Генерал и его армия. Лучшие произведения в одном томе (Владимов) - страница 727


3. Что, на Ваш взгляд, было самым ярким событием в мировой литературе последних лет?

Коль скоро спрашивается об одном событии, я, поколебавшись насчет «Реквиема» Анны Ахматовой, все же – как прозаик – предпочту назвать публикацию в Советском Союзе романа Василия Гроссмана «Жизнь и судьба». Жизнь этого романа сложилась мучительно, даже трагически, а судьба оказалась завидной и окрыляющей. Уничтоженный не то что до последней копии, но до последней копирки, он восстал из пепла – чем так наглядно подтвердилась красивая, но небесспорная гипотеза Михаила Булгакова о неподверженности горению бумаг, достойных называться «рукопись». Еще интереснее другое: по прикидке начальства такой роман мог быть напечатанным в России лет через 200–250, – ан вышло на порядок ниже, в 10 раз скорее. И не то отрадно, что и начальству свойственно ошибаться, но что история наша пошла энергичнее, что восстанавливается прерванная связь времен, вправляются вывихнутые суставы века. В самом деле, напечатай мы «Жизнь и судьбу» в 1960–1961 годах, уже б не такой сенсацией выглядел «Один день Ивана Денисовича» – я говорю о сенсации политической, в литературном отношении «Иван Денисович» все равно остался бы явлением замечательным. Наконец, еще один урок нам: произведения литературы не сотрясают землю и не обрушивают небо – что, между прочим, и утверждалось всеми здравомыслящими и «инакомыслящими», – но проделывают другую работу, гораздо более ценную и в которой мы сейчас так нуждаемся: пробуждение мысли, раскаяния, а отсюда и возрождение, возврат к утерянным ценностям. При всех моих претензиях к роману Гроссмана, он такую работу проделывает с большей мощностью, нежели тысячи вышедших за это время книг – с благополучной жизнью и никчемной судьбой.

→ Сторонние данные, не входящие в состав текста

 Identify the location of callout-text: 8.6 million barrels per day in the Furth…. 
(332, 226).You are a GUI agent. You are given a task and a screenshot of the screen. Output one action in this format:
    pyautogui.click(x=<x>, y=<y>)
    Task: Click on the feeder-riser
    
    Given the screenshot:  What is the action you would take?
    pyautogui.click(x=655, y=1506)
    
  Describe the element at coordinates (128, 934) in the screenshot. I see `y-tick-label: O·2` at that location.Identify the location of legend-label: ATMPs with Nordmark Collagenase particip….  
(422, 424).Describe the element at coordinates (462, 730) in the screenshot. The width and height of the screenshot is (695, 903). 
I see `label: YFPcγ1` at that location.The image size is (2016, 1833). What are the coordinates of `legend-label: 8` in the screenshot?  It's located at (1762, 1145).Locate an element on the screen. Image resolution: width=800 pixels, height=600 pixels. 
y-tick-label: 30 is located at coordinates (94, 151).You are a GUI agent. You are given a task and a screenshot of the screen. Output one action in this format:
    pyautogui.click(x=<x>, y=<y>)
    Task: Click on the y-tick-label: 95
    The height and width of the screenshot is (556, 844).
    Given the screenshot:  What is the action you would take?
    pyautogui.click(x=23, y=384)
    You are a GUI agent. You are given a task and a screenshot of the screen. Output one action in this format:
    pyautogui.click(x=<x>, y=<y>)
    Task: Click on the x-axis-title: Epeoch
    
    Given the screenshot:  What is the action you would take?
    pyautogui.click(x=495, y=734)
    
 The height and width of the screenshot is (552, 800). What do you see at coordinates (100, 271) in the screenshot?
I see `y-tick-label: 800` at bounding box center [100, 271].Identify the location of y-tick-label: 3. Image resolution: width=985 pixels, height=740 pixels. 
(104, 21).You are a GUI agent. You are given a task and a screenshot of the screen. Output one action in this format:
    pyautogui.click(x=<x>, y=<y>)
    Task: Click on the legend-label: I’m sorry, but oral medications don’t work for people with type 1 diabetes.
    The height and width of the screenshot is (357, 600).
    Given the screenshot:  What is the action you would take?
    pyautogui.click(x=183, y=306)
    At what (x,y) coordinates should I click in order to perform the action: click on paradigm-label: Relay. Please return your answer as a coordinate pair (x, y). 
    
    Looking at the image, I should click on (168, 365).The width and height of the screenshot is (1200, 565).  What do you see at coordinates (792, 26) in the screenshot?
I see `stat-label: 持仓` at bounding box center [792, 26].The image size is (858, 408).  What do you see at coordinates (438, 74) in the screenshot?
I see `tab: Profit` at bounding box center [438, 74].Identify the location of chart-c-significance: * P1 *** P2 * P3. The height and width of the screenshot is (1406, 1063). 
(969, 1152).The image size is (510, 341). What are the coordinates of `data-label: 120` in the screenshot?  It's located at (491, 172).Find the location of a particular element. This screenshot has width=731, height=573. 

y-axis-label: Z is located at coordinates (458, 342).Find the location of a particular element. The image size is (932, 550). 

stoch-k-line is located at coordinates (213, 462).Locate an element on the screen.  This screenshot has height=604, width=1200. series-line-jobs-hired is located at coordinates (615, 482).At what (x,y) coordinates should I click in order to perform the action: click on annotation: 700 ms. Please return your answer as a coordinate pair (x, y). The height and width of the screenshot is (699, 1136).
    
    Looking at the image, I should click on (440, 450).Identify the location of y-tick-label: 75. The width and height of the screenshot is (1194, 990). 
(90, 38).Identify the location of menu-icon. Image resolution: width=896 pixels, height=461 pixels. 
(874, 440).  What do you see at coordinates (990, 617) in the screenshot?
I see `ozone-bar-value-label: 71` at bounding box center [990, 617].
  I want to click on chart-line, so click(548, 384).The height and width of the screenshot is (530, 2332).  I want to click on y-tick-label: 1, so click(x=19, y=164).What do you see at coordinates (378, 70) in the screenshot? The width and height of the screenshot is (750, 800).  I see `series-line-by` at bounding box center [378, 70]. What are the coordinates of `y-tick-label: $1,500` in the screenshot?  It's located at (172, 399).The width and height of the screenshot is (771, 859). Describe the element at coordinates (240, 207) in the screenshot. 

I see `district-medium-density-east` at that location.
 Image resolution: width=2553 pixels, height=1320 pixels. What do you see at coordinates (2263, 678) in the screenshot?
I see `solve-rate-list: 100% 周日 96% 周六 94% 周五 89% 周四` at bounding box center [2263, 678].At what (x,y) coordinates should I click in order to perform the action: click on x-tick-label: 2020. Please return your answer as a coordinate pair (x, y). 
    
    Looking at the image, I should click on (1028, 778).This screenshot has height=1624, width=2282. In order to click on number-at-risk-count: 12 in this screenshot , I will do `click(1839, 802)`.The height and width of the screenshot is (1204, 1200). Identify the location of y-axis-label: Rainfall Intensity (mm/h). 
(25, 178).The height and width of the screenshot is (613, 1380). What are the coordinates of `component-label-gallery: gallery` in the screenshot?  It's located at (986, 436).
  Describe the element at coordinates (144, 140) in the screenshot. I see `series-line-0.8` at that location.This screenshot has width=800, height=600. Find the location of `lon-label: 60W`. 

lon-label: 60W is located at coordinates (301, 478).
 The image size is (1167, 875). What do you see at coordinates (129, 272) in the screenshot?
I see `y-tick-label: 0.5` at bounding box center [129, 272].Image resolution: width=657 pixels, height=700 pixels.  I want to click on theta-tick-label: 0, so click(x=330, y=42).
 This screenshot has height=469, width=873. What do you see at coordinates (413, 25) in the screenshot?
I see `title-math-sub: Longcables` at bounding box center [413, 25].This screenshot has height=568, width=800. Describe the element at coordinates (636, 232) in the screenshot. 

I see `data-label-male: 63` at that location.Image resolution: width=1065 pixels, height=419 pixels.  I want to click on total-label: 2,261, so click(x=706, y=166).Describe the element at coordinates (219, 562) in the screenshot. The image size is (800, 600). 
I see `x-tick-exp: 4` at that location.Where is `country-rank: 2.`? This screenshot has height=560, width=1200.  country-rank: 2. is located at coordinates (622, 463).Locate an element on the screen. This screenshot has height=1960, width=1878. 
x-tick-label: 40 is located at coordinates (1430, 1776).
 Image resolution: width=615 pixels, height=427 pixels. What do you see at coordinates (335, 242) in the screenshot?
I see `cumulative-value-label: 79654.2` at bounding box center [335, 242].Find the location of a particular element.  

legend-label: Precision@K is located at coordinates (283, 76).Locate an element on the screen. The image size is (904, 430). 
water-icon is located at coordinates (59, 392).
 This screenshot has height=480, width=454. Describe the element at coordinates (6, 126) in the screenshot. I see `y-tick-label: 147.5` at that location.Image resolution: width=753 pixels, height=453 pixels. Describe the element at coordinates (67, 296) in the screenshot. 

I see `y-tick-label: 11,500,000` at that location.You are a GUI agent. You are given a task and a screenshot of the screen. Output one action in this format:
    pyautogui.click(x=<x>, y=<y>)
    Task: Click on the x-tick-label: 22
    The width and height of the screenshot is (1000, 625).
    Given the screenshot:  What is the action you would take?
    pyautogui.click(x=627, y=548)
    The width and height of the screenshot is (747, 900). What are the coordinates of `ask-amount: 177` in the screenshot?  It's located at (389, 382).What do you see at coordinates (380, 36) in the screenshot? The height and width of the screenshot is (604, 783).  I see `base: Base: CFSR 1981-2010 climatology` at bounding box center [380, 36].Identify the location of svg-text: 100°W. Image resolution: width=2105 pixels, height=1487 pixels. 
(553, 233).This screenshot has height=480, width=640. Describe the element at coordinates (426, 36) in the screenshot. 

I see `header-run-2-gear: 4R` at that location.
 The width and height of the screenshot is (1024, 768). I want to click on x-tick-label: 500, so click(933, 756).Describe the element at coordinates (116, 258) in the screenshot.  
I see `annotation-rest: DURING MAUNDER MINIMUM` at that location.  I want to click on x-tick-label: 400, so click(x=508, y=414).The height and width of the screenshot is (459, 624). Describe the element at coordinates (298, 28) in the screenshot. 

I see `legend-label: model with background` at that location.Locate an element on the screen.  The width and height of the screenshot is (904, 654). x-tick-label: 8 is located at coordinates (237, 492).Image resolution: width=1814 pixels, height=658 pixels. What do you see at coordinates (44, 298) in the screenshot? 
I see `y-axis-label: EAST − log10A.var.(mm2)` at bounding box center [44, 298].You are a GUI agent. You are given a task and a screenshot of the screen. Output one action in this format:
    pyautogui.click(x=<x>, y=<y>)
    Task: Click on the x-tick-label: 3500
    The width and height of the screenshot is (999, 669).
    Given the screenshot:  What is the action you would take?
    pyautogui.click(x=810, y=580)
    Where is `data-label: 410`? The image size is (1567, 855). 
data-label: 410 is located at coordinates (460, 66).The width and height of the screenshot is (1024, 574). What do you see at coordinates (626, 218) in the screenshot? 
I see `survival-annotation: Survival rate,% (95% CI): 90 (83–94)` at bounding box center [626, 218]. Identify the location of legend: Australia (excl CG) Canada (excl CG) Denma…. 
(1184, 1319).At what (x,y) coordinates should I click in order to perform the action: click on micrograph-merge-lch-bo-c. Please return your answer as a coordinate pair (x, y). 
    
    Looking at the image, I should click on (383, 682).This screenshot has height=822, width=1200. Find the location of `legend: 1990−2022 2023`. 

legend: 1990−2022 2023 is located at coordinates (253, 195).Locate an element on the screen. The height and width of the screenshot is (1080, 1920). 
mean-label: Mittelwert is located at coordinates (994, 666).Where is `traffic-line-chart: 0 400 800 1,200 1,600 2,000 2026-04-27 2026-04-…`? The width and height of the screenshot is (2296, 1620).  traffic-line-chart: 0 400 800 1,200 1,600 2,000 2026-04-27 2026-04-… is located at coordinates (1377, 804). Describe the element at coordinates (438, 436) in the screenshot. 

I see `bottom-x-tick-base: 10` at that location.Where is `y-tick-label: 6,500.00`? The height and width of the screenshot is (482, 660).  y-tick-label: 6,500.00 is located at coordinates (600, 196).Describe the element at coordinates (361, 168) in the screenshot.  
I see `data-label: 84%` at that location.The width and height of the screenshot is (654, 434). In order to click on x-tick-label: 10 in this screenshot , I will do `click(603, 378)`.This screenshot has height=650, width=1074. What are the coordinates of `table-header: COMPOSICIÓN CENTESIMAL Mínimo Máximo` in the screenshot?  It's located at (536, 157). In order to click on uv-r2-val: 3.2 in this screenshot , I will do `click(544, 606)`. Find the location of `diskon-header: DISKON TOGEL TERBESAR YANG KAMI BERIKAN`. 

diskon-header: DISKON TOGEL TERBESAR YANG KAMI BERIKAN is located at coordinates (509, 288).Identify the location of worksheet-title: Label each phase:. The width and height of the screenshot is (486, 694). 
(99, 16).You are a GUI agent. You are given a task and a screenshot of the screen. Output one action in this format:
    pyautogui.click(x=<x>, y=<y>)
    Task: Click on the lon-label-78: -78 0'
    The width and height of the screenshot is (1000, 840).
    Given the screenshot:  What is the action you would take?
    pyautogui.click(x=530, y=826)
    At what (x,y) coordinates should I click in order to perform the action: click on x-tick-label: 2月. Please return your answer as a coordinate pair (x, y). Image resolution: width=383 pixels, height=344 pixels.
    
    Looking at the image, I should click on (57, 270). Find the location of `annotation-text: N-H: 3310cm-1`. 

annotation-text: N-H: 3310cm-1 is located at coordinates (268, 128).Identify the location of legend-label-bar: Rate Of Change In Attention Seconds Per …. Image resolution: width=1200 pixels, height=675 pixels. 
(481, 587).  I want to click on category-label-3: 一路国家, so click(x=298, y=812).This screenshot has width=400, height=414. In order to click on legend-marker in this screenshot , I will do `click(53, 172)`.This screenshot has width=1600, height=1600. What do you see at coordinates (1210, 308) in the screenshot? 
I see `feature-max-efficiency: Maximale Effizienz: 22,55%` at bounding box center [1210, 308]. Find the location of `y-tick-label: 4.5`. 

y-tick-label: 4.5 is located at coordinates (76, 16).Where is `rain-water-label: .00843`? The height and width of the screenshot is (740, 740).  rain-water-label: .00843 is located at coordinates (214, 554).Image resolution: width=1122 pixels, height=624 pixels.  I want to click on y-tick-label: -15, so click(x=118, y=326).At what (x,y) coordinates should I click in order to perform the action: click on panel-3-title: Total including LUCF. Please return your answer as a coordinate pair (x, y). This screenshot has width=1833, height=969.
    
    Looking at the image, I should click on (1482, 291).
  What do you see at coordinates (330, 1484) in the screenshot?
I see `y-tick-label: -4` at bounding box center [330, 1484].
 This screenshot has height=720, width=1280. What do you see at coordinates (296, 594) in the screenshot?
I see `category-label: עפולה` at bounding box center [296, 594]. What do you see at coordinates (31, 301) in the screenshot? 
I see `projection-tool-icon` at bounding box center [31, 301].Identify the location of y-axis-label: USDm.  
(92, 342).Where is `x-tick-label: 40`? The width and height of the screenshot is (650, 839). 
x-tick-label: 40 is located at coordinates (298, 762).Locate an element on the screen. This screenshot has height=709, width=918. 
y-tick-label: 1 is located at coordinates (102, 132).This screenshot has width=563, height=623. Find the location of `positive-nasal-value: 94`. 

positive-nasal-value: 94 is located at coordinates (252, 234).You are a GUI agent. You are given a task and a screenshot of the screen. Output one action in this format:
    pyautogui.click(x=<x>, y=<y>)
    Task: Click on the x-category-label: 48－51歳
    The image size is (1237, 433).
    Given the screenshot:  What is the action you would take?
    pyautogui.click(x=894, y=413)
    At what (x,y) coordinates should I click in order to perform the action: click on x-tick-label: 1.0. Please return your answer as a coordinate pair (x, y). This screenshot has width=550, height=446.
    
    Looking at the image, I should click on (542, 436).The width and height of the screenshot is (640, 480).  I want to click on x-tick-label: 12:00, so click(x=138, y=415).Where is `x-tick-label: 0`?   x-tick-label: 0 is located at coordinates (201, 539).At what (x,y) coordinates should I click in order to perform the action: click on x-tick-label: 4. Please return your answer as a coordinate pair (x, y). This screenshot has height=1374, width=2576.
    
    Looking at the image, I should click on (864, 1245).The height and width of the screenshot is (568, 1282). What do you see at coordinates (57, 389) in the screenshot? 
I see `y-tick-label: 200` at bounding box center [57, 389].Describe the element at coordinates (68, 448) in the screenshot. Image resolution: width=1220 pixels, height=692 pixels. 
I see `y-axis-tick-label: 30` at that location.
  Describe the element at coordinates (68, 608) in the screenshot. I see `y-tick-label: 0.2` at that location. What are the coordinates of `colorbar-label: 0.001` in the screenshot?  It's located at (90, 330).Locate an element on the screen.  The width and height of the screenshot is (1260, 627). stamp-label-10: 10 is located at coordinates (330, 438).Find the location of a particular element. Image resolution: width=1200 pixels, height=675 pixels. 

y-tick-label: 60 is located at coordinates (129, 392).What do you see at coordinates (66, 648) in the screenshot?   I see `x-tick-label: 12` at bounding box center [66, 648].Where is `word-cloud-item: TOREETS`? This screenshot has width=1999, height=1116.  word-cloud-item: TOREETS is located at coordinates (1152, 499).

4. Следите ли Вы за литературной жизнью в СССР? Какие из недавних публикаций привлекли Ваше внимание?

За литературной жизнью в СССР слежу внимательно, насколько это посильно живущему вдали от т. н. «культурных центров» эмиграции – Парижа, Лондона, Мюнхена; выписываю «Новый мир», «Знамя» и «Литгазету» – хотя сия последняя меня дважды хорошо огрела (статьями неизвестного мне Б. Иванова). Впрочем, второму огреву я даже обрадовался, поскольку при первом назван был «битой картой», к которой естественно было бы уже не возвращаться. Помогает следить эмигрантский телефон – при удручающей дороговизне международной связи мы переговариваемся из страны в страну, с континента на континент чаще и дольше, чем переговаривались в Москве, к тому же еще перебрасываемся бандеролями, так что ни одна сколько-нибудь заметная новинка не бывает упущена. По ним судим мы если не о глубине объявленной перестройки, то о широте наступающей гласности.